Craig A. Berry craigberry at nospam.mac.com
Fri Nov 19 18:41:55 EST 2021


On 11/19/21 8:38 AM, Arne Vajhøj wrote:
> On 11/19/2021 8:08 AM, Craig A. Berry wrote:
>>
>> On 11/15/21 6:35 PM, Arne Vajhøj wrote:
>>> On 11/15/2021 6:28 PM, Bill Gunshannon wrote:
>>>> On 11/15/21 4:18 PM, Robert A. Brooks wrote:
>>>>> On 11/15/2021 4:01 PM, Bill Gunshannon wrote:
>>>>>> This talk of Ada, VMS and Systems programming has raised a new
>>>>>> question in my mind.
>>>>>>
>>>>>> Given that Ada got it's start on VMS (one of the first validated
>>>>>> Ada Compilers was on VMS) has any attempt ever been made to write
>>>>>> any part of VMS using Ada?  Device Driver? Anything?
>>>>>
>>>>> ACME_SERVER and SECURITY_SERVER are written in ADA.
>>>>>
>>>>> Both are being rewritten in C.
>>>>
>>>> Were there ever any internal benchmarks run against them so that
>>>> a comparison of performance when the C conversion is done could
>>>> be looked at?
>>>
>>> Depending on how many checks were disabled in the Ada version, then
>>> the C version may be a little or a lot faster,
>>>
>>> But I cannot imagine it having any significance on modern hardware.
>>>
>>> They did not rewrite in C to save CPU cycles but because they did
>>> not have an Ada compiler for the new platform.
>>
>> Right, but that doesn't mean the performance of the Ada version is good
>> or that bad performance doesn't matter. In fact, ACME server performance
>> is pretty lousy.  SET SERVER ACME/RESTART takes 36 seconds on an rx2660.

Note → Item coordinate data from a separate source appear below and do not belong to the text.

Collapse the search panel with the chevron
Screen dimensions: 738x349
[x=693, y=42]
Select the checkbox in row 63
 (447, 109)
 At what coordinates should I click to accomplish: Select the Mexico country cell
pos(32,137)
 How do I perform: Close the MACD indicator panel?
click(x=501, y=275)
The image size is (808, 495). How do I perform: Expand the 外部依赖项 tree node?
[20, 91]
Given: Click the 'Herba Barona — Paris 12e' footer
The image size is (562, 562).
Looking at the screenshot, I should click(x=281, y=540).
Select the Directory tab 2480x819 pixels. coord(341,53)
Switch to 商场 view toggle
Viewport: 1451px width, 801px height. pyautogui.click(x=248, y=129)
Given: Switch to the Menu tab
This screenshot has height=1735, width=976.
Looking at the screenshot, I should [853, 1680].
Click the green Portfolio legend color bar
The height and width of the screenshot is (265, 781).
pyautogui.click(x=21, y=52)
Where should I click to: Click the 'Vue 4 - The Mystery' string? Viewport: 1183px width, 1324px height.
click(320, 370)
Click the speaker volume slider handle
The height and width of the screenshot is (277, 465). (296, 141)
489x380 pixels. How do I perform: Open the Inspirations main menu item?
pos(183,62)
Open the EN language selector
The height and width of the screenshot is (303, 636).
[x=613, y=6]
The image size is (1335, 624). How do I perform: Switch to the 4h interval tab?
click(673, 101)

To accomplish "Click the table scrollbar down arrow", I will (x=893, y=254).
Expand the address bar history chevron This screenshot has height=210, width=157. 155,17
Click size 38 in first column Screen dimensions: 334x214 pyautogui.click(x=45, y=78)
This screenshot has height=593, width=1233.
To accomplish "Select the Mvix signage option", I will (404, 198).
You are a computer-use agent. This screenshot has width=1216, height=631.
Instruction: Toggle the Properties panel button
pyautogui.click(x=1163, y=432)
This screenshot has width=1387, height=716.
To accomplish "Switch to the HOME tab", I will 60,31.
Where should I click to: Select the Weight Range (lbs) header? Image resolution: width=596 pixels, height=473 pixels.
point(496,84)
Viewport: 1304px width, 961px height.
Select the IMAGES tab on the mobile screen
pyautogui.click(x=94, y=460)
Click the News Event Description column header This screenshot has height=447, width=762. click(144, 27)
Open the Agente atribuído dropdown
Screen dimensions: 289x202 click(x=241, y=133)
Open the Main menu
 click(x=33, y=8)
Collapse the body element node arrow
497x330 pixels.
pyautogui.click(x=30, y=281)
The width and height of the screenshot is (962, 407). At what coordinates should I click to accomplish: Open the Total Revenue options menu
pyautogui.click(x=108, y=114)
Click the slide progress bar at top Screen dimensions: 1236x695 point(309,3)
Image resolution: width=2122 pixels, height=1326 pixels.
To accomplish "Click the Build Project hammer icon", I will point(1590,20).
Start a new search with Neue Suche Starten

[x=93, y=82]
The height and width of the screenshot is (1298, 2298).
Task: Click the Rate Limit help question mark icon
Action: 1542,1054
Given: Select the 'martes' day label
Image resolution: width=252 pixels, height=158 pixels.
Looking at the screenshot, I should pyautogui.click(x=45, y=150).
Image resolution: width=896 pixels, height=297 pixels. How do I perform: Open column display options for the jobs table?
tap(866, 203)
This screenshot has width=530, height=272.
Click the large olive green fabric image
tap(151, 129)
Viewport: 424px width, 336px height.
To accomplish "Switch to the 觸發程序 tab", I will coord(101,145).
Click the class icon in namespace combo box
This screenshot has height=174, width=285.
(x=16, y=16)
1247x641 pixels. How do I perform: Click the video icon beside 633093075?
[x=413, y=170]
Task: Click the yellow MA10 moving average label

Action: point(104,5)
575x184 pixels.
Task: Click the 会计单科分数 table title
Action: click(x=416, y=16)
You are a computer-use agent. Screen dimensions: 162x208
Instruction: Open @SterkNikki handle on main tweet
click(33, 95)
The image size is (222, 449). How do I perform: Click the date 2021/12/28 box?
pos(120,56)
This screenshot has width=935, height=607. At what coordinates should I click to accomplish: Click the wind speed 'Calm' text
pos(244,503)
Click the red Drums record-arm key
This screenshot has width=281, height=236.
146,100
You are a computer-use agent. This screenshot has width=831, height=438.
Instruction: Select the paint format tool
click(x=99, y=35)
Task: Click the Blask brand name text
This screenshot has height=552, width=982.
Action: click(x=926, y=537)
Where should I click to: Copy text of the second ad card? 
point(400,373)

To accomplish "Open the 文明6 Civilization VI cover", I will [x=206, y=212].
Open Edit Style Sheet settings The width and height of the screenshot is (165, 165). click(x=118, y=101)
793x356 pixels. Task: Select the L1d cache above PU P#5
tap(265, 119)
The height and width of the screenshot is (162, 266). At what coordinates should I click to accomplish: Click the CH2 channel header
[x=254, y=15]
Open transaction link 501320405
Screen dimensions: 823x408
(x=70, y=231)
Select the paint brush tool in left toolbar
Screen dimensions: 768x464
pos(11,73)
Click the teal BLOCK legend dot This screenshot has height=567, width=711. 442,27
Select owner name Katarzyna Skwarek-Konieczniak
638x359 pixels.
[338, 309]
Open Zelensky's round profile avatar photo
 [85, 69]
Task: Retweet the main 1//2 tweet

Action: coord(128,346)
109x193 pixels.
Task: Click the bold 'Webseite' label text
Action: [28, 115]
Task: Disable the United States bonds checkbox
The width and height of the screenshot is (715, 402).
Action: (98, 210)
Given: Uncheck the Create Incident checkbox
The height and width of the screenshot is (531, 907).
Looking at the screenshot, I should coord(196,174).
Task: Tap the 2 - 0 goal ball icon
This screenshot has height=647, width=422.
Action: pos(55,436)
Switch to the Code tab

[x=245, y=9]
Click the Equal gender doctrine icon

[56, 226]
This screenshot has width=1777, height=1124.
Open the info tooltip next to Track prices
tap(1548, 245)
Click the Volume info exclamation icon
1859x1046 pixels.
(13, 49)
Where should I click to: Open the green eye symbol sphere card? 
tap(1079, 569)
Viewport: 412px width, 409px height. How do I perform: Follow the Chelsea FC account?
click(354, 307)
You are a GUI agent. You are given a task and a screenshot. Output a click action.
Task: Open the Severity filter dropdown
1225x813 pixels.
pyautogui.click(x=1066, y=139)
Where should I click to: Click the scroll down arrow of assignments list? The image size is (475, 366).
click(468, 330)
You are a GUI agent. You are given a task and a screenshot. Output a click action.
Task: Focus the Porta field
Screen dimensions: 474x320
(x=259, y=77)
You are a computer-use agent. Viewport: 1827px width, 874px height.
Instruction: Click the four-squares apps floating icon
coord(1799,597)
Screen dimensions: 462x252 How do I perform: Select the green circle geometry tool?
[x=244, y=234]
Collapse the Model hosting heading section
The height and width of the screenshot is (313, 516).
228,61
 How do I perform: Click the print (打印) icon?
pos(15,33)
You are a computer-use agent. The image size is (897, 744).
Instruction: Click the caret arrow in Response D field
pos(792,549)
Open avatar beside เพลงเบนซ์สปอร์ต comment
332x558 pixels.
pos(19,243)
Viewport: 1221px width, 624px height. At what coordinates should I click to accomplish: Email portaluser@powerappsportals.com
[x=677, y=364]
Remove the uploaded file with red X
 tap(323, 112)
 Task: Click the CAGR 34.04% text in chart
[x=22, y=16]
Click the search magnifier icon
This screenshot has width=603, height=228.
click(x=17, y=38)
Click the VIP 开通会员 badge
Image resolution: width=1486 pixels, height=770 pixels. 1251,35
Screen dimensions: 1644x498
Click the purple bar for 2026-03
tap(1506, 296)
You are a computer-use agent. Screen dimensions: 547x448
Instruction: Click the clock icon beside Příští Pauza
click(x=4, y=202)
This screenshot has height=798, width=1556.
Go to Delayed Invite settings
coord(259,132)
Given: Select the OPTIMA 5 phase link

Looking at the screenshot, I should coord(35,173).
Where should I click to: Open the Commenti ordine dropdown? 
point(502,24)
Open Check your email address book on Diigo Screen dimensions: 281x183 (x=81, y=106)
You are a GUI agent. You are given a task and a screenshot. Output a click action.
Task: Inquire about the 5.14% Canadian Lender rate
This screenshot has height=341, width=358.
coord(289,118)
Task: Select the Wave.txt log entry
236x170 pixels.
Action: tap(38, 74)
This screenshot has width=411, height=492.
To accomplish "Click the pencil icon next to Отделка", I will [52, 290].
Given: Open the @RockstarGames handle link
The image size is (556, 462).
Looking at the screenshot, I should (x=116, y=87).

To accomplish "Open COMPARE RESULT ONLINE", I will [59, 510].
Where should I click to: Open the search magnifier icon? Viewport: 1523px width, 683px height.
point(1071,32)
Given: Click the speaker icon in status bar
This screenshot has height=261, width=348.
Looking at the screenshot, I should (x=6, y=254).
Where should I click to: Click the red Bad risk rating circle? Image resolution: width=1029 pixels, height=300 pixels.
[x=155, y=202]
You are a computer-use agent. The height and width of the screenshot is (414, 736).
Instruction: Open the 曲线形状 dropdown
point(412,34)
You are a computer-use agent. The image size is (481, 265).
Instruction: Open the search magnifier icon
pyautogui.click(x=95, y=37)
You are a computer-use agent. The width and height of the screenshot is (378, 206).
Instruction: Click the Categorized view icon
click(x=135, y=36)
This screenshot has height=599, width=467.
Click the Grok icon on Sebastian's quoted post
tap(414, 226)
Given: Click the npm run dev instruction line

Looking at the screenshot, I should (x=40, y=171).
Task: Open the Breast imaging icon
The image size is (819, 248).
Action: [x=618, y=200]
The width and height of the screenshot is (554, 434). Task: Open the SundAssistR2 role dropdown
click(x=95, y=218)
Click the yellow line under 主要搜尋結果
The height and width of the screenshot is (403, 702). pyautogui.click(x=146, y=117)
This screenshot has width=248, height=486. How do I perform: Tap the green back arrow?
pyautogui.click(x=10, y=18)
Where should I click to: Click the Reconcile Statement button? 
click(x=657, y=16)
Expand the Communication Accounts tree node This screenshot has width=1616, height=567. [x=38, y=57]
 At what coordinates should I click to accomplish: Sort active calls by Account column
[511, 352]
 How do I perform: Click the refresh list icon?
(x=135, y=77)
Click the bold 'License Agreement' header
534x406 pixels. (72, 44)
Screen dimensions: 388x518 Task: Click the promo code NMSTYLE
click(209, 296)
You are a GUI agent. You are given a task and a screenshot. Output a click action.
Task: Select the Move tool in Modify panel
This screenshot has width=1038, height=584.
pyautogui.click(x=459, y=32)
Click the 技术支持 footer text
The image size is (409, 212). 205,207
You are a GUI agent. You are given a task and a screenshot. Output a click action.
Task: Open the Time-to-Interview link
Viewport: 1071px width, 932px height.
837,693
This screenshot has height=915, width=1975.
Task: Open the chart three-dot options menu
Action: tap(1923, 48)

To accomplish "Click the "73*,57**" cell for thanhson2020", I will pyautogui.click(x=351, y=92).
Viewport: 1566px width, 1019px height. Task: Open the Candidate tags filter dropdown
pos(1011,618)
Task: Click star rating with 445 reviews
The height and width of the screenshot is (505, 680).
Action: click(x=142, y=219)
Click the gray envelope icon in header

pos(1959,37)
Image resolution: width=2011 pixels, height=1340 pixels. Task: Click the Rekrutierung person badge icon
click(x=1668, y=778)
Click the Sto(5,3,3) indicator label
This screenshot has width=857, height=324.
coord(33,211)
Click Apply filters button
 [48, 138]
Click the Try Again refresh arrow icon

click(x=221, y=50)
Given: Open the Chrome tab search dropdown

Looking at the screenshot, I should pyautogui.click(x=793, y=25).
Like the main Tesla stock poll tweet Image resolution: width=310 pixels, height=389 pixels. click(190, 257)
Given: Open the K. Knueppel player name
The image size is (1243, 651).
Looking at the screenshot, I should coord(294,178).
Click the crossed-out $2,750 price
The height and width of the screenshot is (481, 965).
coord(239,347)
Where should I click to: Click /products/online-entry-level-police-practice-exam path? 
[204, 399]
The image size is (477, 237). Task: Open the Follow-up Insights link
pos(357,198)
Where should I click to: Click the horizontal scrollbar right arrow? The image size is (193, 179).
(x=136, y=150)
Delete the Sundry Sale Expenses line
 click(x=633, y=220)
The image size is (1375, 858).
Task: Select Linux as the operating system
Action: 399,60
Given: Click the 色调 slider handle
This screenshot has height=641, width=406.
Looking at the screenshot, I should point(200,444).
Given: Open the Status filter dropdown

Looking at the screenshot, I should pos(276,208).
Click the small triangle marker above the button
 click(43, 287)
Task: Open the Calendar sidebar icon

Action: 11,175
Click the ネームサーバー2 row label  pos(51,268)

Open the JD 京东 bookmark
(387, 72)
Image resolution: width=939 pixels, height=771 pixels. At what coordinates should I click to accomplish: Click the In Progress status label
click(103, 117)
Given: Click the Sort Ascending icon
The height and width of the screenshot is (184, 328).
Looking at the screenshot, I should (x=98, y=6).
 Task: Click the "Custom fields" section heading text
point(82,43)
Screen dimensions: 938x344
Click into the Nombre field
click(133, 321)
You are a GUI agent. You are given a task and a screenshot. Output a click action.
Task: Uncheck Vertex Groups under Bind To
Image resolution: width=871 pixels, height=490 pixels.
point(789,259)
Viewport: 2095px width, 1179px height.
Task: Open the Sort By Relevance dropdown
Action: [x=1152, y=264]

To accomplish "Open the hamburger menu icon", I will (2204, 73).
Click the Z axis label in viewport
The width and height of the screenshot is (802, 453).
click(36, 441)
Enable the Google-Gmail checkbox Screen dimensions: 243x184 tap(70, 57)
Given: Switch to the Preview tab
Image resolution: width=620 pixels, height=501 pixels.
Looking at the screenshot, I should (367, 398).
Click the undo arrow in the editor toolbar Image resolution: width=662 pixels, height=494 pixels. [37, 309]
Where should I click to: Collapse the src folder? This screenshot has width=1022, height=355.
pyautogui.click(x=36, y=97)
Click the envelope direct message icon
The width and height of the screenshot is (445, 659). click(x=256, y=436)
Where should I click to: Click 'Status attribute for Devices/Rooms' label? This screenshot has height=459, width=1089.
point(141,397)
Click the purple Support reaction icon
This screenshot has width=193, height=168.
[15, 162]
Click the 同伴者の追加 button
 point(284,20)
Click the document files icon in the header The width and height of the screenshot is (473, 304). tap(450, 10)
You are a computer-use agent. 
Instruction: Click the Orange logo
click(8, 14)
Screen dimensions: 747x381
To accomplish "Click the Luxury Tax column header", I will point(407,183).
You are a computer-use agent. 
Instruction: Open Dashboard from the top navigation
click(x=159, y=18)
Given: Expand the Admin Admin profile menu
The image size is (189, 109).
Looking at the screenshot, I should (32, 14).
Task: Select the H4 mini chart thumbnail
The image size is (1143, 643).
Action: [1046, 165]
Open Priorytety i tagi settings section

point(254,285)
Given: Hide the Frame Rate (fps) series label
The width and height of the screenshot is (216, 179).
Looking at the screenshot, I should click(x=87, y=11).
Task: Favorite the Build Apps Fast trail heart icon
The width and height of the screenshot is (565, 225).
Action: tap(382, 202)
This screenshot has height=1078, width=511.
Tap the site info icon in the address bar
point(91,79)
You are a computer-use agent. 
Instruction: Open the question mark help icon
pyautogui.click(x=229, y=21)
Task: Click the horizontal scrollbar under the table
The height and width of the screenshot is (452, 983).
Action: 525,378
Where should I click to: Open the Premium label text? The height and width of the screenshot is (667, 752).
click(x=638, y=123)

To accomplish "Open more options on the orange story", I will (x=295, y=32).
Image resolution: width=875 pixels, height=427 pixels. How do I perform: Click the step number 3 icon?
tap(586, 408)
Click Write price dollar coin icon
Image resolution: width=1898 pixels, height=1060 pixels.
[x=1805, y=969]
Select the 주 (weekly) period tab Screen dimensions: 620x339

>>   That's 36 seconds of downtime during which no one can log in to the
>> system, which might not matter much in some environments, but is still a
>> very long time to restart a service.
> 
> It is.
> 
> So if we say that the right time is 1 second, then those extra
> 35 seconds - what are they used on?
> 
> Doing Ada runtime checks??
> 
> I doubt it.
> 
> I suspect there are some bad logic that need to be redesigned.

Abysmal performance of a service written in Ada may or may not have
anything to do with Ada directly or indirectly.  Or it may.  ACME has no
reason to do a large quantity of network I/O or disk I/O, so it has no
reason to be considered a victim of the slow network stack or the slow
disk/filesystem infrastructure endemic to VMS.  So the only thing I know
is that the slowest service I've ever seen on VMS in a few decades is
that this particular service is (uncharacteristically) written in Ada,
so Ada is suspect.  I do not have the time, interest, or access to the
code that would be required to prove the actual performance bottleneck.